4 de julio

“La gente alababa a Dios, que da a los hombres tal potestad”

(Mt 9, 1-8)

Permitamos que la Palabra de Dios toque nuestra vida

Jesús va a su ciudad y estando allí le llevaron un paralítico: al ver Jesús la fe de quienes lo llevaban, dijo al enfermo: “¡Animo!, hijo, tus pecados te son perdonados”. 

Los escribas que lo escucharon pensaron que Jesús blasfemaba, Él les aclaró diciendo:   “¿Qué es más fácil, decir: ‘Tus pecados te son perdonados’, o decir: ‘levántate y anda’?”. Y para demostrarles que el Hijo del hombre tiene poder de perdonar pecados, dijo al paralítico: “Levántate, toma tu camilla y vete a tu casa”. Al instante él se levantó y cargando su camilla se fue a su casa a la vista de todos.  

Jesús no vino al mundo solo a sanar nuestras enfermedades; Él, Hijo eterno de Dios, fue enviado por el Padre para librarnos de la muerte eterna. Su mayor poder es el de perdonar nuestros pecados para que podamos participar de su divinidad y de su gloria; por ello los creyentes confesamos con profundo gozo que Jesús es nuestro redentor y nuestro salvador.

Preguntémonos: ¿Reconozco a Jesús como mi salvador? ¿He vivido la gozosa experiencia de sentirme amado y perdonado por Jesús, que murió y resucitó para rescatarme del pecado, y hacerme partícipe de su filiación divina? 

Oremos: Señor Jesús, gracias porque eres nuestro salvador y nuestro hermano. En ti, no solo tenemos la seguridad de ser amados y perdonados por Dios, sino también la dicha infinita de dirigirnos a Él, junto contigo, diciéndole: ¡Abba! ¡Papaíto! Amén.

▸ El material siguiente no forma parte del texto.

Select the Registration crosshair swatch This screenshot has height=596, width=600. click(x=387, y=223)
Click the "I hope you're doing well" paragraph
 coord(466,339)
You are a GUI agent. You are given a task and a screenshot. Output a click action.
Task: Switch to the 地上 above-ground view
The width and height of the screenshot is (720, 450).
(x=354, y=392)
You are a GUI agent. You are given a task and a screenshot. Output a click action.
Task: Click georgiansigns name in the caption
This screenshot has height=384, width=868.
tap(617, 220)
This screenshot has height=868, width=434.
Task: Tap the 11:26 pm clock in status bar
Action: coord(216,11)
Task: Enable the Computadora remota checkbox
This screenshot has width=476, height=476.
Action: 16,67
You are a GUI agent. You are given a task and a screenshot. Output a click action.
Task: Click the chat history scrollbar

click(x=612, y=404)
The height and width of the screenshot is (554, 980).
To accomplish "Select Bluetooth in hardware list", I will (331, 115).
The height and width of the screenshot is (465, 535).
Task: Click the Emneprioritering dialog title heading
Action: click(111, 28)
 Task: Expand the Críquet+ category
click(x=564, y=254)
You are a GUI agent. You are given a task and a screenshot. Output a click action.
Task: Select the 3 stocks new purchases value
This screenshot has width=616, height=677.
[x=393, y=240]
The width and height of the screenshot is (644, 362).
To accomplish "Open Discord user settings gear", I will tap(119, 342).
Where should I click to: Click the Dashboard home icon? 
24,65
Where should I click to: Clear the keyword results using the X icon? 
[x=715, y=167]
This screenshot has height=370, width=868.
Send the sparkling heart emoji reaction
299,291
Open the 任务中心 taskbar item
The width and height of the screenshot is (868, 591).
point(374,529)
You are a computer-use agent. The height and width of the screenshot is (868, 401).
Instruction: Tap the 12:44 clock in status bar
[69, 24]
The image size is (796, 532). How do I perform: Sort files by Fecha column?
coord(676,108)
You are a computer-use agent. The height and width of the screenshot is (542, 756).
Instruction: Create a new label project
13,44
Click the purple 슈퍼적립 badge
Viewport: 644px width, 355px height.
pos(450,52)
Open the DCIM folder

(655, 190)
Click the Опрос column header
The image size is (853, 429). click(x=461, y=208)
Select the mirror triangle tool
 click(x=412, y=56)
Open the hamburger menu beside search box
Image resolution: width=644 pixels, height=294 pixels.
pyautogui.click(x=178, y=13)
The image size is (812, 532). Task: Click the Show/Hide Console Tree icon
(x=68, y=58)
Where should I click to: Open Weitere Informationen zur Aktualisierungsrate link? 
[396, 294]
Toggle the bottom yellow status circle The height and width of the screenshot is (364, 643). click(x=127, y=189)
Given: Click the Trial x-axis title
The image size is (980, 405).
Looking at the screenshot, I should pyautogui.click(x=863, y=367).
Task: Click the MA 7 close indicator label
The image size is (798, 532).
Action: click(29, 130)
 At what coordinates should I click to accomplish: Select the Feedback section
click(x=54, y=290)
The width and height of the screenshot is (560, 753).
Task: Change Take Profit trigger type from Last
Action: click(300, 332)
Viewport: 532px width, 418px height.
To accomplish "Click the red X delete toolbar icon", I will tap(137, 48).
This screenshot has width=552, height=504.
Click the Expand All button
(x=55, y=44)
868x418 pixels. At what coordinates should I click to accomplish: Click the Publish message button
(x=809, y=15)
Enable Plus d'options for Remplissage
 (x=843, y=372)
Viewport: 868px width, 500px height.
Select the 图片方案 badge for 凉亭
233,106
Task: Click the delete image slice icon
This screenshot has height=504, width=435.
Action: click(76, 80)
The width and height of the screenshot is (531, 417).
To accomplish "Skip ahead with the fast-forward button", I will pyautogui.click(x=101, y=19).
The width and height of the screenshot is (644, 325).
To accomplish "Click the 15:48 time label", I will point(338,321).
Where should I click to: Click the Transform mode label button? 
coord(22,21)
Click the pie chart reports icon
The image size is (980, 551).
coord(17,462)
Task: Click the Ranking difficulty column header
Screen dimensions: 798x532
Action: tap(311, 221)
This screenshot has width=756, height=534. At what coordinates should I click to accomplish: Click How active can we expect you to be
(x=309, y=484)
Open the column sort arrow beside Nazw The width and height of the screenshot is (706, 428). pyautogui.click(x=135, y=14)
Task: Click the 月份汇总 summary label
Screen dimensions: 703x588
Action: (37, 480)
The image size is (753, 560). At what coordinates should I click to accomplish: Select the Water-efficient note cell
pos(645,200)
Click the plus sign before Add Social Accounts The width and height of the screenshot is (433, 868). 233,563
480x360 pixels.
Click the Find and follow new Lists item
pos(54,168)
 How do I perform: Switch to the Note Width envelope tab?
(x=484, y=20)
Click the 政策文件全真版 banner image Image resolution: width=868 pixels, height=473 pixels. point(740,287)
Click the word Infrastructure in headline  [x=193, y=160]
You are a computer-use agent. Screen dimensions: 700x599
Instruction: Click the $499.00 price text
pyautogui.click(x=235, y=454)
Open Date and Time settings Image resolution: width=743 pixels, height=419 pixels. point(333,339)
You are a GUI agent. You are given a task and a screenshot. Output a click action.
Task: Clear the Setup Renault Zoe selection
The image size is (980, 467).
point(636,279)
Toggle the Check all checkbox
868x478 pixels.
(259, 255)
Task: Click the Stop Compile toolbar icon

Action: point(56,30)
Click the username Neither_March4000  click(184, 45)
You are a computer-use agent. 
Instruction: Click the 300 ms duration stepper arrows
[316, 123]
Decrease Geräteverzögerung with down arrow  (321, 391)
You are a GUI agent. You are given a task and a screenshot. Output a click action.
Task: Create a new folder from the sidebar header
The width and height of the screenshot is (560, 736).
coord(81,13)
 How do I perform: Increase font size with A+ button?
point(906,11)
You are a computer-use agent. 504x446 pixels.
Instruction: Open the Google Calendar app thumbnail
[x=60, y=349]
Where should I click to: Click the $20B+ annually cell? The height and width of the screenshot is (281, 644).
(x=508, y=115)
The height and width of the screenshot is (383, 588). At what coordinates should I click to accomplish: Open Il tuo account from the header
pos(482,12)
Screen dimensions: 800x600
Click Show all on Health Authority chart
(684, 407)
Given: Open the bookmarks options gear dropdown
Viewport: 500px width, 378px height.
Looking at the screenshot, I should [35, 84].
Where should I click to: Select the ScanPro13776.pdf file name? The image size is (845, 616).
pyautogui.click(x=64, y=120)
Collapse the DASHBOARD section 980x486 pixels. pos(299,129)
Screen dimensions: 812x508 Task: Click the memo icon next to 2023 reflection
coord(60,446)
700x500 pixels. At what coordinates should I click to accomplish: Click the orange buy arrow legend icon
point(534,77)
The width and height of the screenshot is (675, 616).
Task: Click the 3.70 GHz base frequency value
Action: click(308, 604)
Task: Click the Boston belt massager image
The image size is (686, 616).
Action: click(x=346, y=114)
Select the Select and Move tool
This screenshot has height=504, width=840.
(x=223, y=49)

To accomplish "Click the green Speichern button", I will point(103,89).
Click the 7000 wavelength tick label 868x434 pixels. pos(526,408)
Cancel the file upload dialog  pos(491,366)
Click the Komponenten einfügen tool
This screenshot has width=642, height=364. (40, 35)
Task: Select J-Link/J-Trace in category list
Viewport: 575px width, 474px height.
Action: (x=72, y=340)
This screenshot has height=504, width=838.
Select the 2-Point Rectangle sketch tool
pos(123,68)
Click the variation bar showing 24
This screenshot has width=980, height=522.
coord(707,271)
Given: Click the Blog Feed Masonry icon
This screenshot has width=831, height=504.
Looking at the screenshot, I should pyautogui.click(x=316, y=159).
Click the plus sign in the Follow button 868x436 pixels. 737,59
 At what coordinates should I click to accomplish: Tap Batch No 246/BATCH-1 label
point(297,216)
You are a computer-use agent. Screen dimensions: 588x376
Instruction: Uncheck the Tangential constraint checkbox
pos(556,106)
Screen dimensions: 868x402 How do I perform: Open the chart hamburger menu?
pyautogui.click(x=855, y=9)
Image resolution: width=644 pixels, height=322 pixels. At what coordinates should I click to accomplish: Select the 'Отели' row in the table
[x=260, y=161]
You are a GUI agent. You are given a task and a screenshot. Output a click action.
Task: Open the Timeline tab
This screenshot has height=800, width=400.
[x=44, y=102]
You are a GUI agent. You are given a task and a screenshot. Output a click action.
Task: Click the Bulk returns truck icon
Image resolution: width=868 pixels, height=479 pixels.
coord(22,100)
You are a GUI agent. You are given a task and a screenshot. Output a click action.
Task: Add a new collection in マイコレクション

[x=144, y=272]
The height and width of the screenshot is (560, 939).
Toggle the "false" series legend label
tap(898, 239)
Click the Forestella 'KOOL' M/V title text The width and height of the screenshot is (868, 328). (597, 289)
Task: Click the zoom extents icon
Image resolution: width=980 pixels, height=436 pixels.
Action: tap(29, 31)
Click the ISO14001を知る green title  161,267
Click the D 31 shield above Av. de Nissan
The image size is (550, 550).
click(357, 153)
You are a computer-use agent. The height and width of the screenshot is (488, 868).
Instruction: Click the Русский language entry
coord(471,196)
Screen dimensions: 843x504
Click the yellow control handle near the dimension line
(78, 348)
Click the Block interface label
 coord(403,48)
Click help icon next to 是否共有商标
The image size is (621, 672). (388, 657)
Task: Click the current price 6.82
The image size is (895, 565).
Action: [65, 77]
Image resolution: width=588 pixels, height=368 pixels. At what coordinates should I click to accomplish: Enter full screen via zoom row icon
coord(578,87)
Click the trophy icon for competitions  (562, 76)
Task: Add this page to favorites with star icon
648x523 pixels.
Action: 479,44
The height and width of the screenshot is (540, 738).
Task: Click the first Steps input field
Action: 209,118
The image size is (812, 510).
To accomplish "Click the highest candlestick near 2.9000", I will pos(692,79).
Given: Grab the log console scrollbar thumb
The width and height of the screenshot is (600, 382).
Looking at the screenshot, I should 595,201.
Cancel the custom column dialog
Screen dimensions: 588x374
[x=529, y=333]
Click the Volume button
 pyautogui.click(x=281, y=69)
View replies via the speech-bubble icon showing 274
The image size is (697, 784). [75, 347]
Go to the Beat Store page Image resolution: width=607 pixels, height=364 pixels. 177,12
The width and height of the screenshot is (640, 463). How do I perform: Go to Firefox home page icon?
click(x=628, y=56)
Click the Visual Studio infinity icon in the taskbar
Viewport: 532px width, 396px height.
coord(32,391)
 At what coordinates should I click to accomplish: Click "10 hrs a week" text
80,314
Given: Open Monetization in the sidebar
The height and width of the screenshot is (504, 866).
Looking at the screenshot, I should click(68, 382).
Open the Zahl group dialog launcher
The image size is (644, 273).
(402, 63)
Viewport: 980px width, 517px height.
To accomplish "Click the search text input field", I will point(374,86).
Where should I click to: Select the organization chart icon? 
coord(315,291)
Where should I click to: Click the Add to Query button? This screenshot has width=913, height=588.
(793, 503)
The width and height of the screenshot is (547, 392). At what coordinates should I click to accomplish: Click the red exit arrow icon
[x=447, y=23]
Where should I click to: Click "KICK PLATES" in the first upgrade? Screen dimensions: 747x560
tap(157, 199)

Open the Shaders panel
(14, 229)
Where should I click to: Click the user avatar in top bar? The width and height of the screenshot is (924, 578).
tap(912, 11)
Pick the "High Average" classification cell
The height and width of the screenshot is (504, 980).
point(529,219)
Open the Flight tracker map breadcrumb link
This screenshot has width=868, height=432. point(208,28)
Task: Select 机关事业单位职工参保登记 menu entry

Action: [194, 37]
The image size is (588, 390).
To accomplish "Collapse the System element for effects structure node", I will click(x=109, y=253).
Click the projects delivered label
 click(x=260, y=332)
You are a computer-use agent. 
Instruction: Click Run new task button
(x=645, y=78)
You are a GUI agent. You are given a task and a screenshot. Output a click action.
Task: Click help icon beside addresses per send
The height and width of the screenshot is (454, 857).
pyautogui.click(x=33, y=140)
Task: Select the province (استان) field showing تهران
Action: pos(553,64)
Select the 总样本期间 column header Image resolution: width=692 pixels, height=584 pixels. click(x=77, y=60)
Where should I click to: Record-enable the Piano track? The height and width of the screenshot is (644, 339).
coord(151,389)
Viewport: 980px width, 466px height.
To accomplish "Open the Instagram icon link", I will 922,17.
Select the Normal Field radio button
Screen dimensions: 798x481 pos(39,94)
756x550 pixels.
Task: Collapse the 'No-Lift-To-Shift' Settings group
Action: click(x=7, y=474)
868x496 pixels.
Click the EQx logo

Actuemos: Me preparo para hacer los más pronto posible una buena confesión, recibir el perdón de mis pecados y experimentar la alegría de sentirme abrazado por Dios Padre como su hijo querido.

Recordemos: “¿Qué es más fácil, decir: ‘Tus pecados te son perdonados’, o decir: ‘levántate y anda’?”

Profundicemos: “Jesús, con su vida anuncia y hace presente la misericordia del Padre. Él no ha venido para condenar, sino para perdonar y salvar, para dar esperanza incluso en la oscuridad más profunda de sufrimiento y de pecado; y darnos vida eterna. Así, en el sacramento de la penitencia, en la “medicina de la confesión”, la experiencia del pecado se convierte en encuentro con el amor que perdona y transforma” (Papa Benedicto XVI).